─── THE DATA ───
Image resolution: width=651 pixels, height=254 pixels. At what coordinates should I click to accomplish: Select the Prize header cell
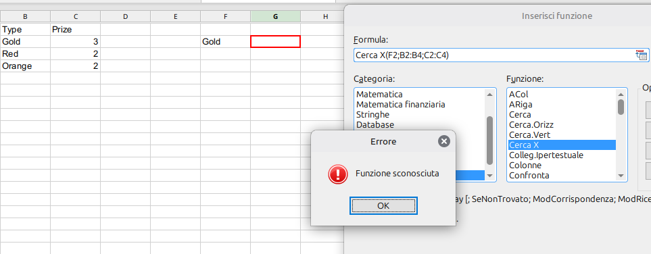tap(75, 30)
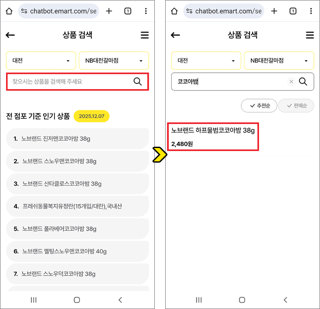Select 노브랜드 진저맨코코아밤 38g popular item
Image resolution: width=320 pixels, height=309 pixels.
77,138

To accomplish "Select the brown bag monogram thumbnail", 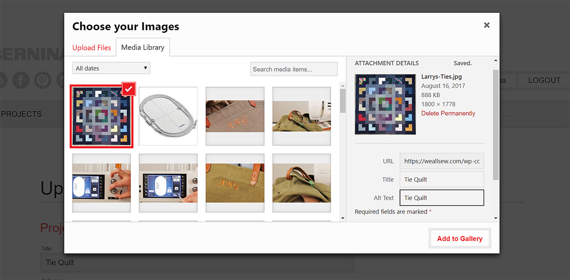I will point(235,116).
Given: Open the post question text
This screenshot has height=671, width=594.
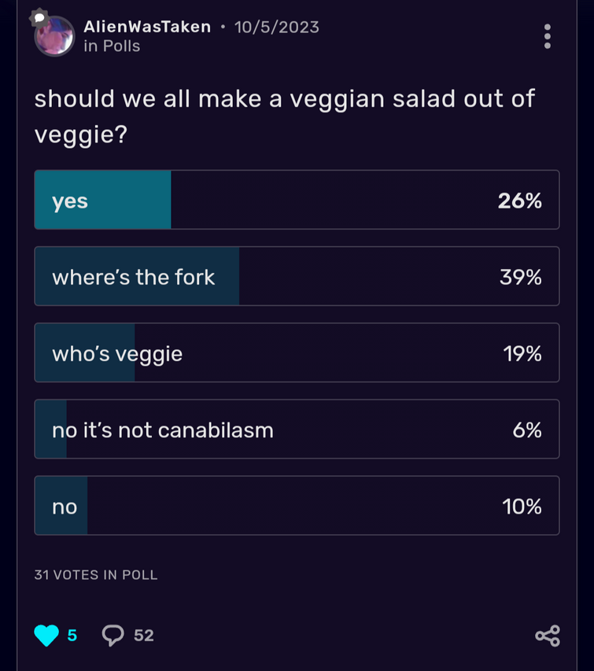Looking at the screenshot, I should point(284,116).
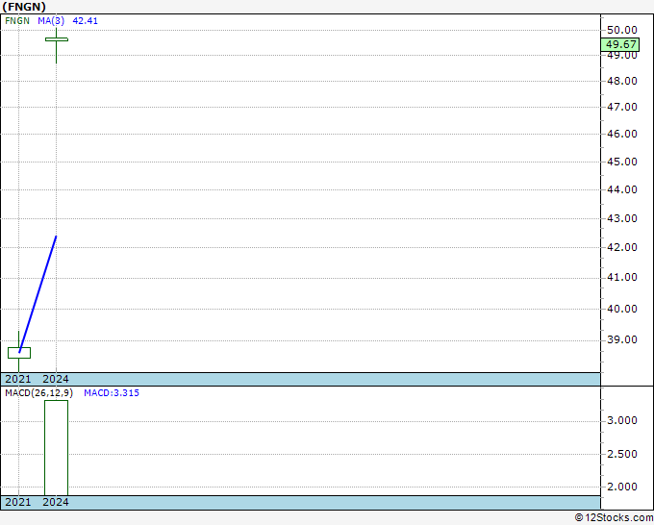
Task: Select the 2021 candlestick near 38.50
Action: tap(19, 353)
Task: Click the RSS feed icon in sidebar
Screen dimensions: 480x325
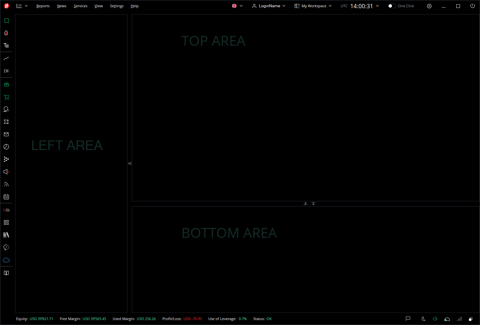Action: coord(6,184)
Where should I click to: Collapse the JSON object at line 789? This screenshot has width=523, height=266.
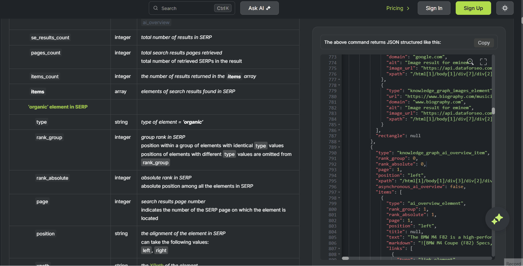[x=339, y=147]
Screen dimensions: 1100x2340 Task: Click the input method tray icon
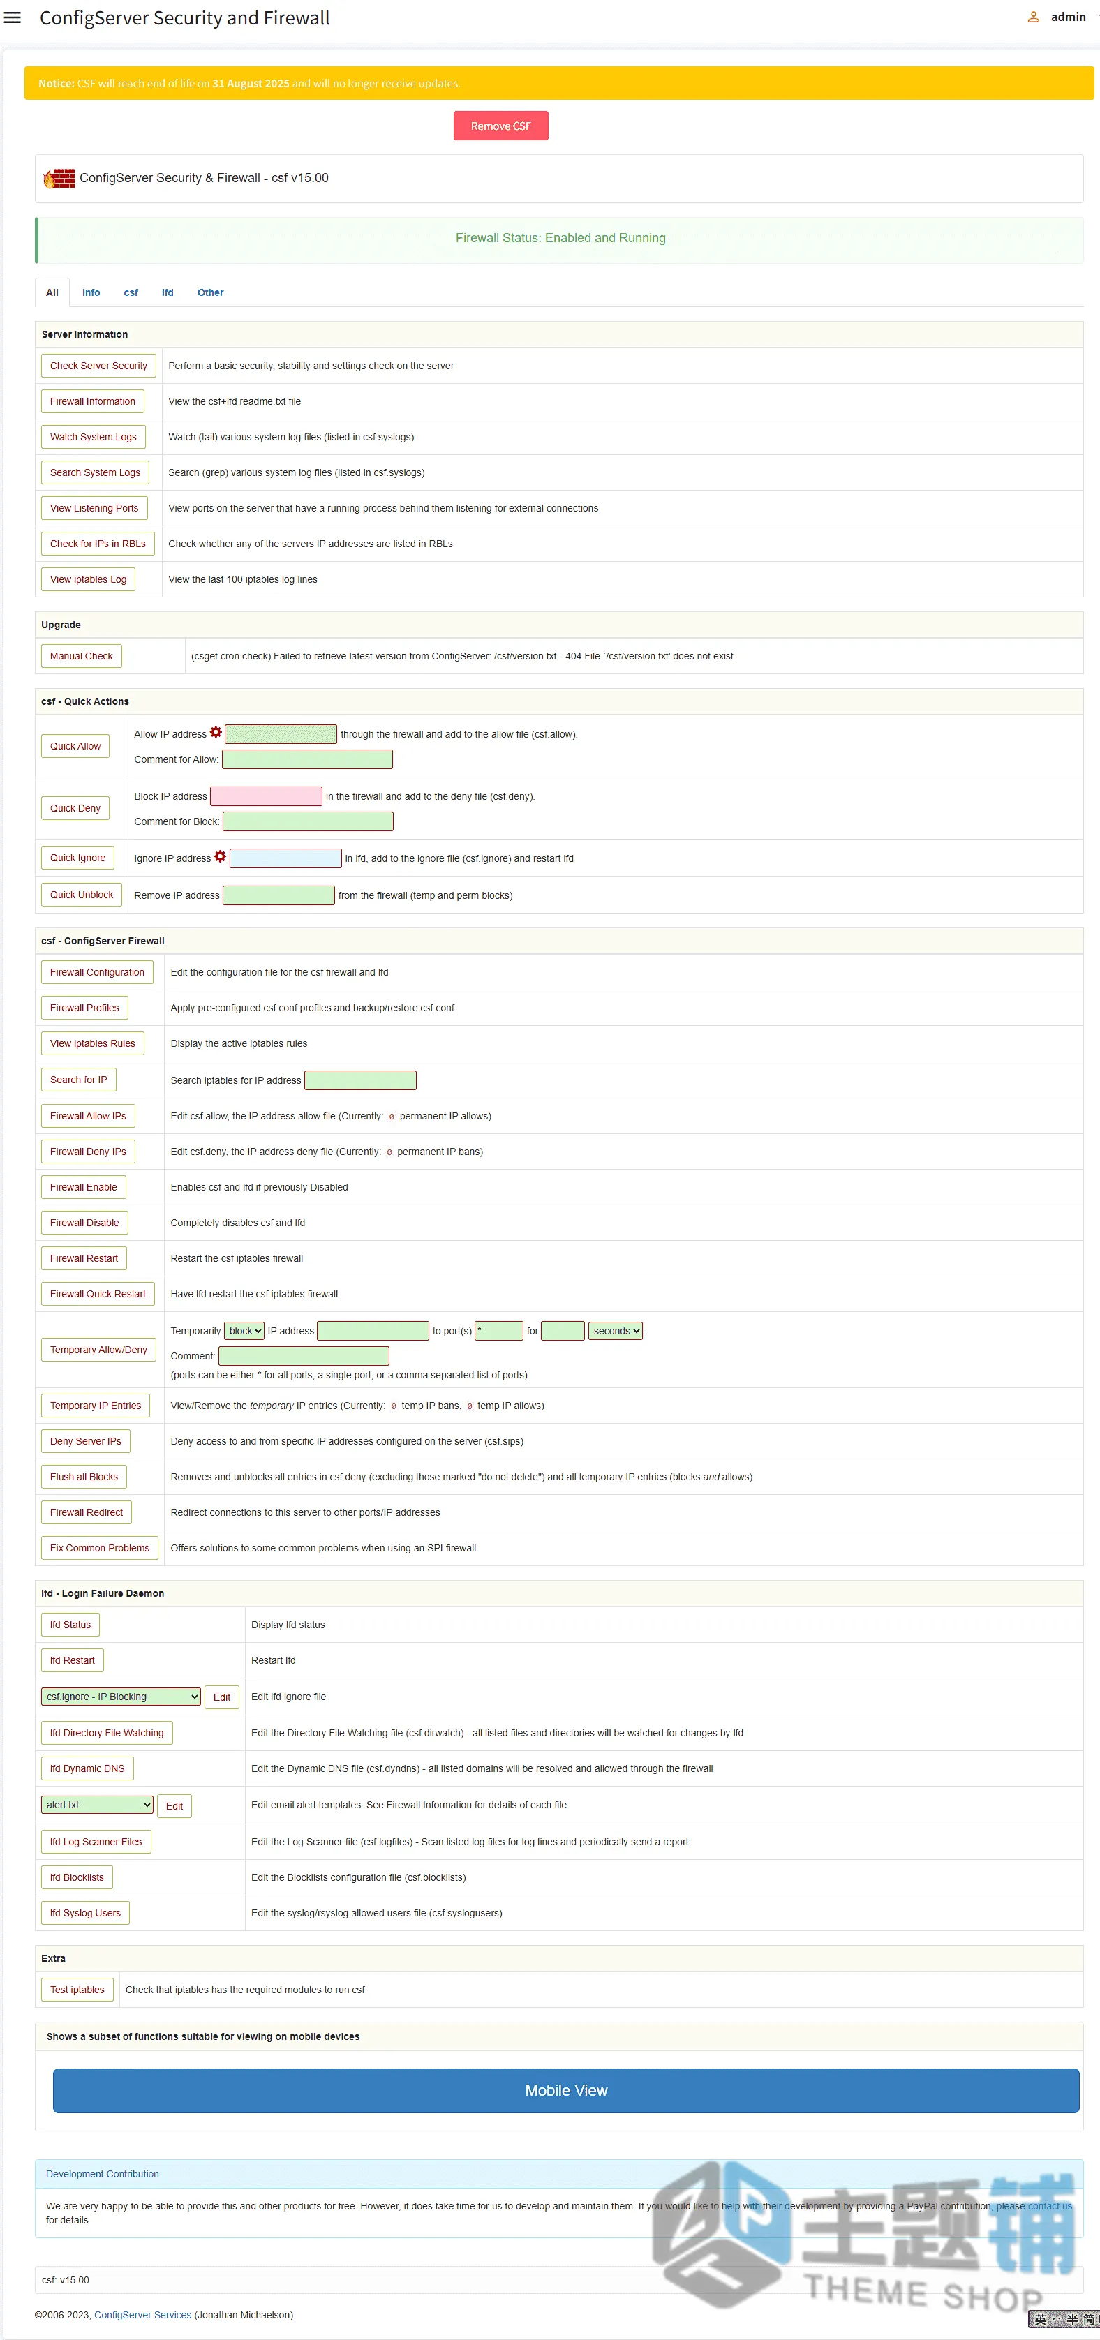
───
### TASK DETAILS
Which lines in the entries above contain "icon"? Pull each of them out.

### YOUR RESPONSE
Task: Click the RSS feed icon in sidebar
Screen dimensions: 1100x2340 Task: Click the input method tray icon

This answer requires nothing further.